Es sind freie Träger selbst, die dafür auch Geld erhalten. Einer ist das Freiwilligenzentrum Augsburg. Ergänzend zur Jugendhilfe gibt es dort das Projekt „Patenschaften für minderjährige unbegleitete Jugendliche“. Seit 2015 unterstützt es das Ankommen der Jugendlichen in der Gesellschaft.
Projektleiterin Gabriele Opas erklärt, zur Zeit habe man 70 Patenschaften. Die Situation bezüglich unbegleiteter minderjähriger Ausländer habe sich etwas entspannt. „Viele Jugendliche sind in einer Ausbildung, machen Sprachkurse und haben auch durch unsere Patenschaften die Chance, wirklich anzukommen.“ Es sei unerlässlich, dass Augsburg die Plätze für die jungen Menschen aus Lesbos reaktiviere und Flüchtlingen so eine Chance auf ein menschenwürdiges Leben gebe.

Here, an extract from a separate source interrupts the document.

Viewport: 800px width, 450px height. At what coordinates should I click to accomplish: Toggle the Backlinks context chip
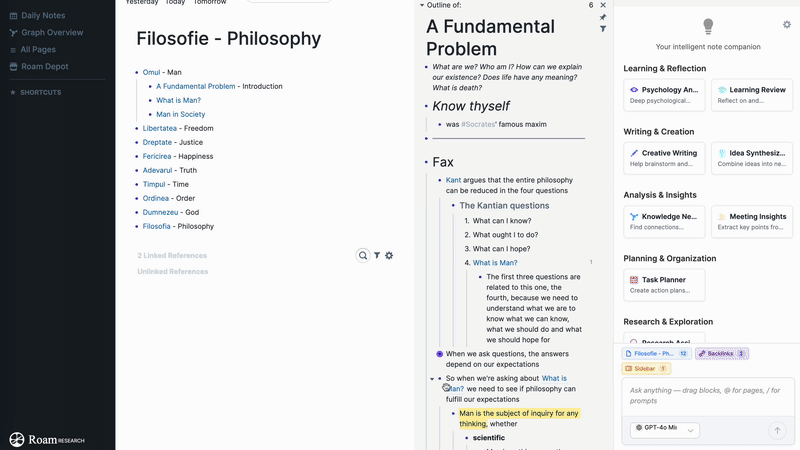(721, 354)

Augsburg entscheidet nicht über die Kapazitäten für die Aufnahme von Flüchtlingen
Vor große Probleme würde die Aufnahme die Stadt nicht stellen, meint Gabriele Opas. „Die Aufnahme- und Versorgungsstrukturen sind unserer Meinung nach in Augsburg aufgebaut und können sehr gut reaktiviert werden.“ In den Jugendhilfeeinrichtungen gebe es trotz des Abbaus von Plätzen immer noch die Strukturen und gut ausgebildete Erzieher und Gruppenleitungen mit viel Erfahrung. Sozialreferent Kiefer sagt, die Entscheidung darüber, noch größere Kapazitäten für unbegleitete minderjährige Flüchtlinge aufzubauen, liege beim Bund.

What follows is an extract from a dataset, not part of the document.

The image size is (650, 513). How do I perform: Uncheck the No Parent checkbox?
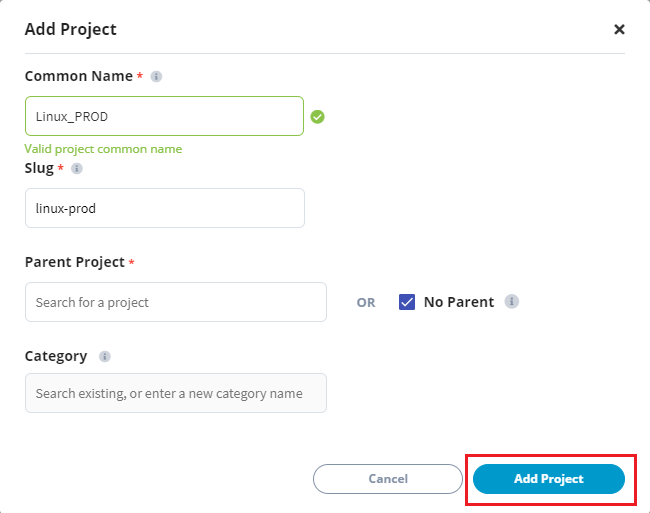tap(407, 302)
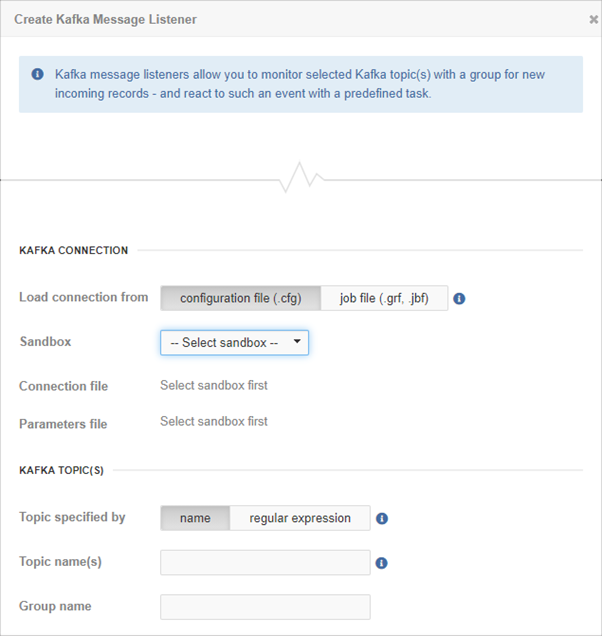This screenshot has width=602, height=636.
Task: Choose topic specified by name
Action: pos(195,518)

Würde die Bundesrepublik beschließen, 15.000 junge Flüchtlinge von ihnen aufzunehmen, könnte die Stadt ihren Anteil – eben jene 25 bis 50 Menschen – auf die Träger verteilen. Die Kosten trägt dann der Bund. Kiefer sagt: „Dazu sind wir bereit.“ Der Vorschlag der Grünen müsste erst einmal geprüft werden. Die Frage sei, ob die Stadt überhaupt eigenmächtig handeln dürfe und wer dann für die Kosten aufkomme.
Viele der jungen Flüchtlinge von 2015 leben heute in Wohngruppen oder dezentralen Unterkünften. Insgesamt laufe die Aufnahme anerkannter Flüchtlinge in den Arbeitsmarkt erfolgreich, ebenso die Integration der Menschen. Auch dank vieler Helfer.